Extract provided:

Improving yield makes more sense to Tilman.

"It's a wiser approach to address the problem than just paying not to cut... Anything else is self-delusional," he said.

Agroforestry, or growing trees alongside crops, helps solve the economic and ecological problems Tilman put forth.

Josh Bogart works for Trees for the Future, an organization that promotes agroforestry. He took Discovery News on a tour of a coffee farm in central Honduras. Trees for the Future promotes the farm as a model for other coffee farms.

"In this area you've got coffee. This group of trees is mostly Guatemalan walnut," said Bogart pointing above the coffee bushes, "The walnuts are a major food source for squirrels and parrots. They also used by agoutis [a small rodent], which are threatened here in Honduras."

Bogart pointed out other trees, and explained their value to wildlife, such as quetzals, toucans, iguanas, and sloths.

"So, you've got this shade over this coffee that produces wildlife food," said Bogart.

The trees guard the farmer's soil by reducing erosion and improve the value of the coffee crop, since shade-grown, organic coffee fetches a higher price.

The trees serve as an investment, too.

"They can plan into the future. They can say in 20 years when my kids are ready to go to college, I can cut so many trees. I can send my kids to college," explained Bogart.

(Item position rows)

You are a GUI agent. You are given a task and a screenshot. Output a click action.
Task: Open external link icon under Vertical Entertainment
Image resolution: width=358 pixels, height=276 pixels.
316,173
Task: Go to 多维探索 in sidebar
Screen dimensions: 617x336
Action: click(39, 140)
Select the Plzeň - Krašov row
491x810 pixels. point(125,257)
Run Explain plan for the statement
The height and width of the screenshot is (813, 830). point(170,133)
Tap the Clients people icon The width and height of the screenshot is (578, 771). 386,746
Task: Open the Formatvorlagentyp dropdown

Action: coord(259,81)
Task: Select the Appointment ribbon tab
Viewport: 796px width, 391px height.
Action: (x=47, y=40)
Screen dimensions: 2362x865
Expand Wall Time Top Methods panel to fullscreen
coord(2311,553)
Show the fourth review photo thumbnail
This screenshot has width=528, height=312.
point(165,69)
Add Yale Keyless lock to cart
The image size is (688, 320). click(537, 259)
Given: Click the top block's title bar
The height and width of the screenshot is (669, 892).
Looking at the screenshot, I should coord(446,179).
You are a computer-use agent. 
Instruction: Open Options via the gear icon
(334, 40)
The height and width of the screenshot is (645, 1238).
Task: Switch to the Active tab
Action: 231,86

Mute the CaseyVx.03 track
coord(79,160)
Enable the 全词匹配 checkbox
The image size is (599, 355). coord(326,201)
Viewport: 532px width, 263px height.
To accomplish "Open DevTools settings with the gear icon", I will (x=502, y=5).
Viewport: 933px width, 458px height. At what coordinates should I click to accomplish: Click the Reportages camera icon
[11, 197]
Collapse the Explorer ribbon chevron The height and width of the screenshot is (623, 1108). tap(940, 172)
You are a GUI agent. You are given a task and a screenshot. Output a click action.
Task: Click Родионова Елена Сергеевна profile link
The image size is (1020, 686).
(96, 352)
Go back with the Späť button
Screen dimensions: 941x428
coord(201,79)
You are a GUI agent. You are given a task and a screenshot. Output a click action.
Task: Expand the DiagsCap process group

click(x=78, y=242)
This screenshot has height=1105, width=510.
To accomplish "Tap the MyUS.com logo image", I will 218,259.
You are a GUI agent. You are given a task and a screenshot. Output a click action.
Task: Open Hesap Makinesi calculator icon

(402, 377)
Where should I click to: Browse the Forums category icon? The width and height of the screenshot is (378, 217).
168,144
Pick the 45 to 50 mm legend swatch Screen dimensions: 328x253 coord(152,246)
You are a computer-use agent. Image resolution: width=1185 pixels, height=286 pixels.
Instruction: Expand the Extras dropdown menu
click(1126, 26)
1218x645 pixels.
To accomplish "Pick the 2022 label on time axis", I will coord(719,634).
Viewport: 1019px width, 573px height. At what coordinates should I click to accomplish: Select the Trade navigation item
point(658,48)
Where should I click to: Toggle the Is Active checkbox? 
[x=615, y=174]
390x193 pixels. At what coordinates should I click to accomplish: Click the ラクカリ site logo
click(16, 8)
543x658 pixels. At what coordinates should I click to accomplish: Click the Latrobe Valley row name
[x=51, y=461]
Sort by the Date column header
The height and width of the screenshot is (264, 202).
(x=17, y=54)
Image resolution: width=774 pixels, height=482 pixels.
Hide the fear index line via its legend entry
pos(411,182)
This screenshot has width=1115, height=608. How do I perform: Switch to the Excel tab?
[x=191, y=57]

Problem to solve:
Edit the agroforestry passage, rewriting everything from "Josh Bogart works" down to "other coffee farms." with "tour" replaced by "visit". Rely solely on the text for the tasks that follow.

The reply:
Josh Bogart works for Trees for the Future, an organization that promotes agroforestry. He took Discovery News on a visit of a coffee farm in central Honduras. Trees for the Future promotes the farm as a model for other coffee farms.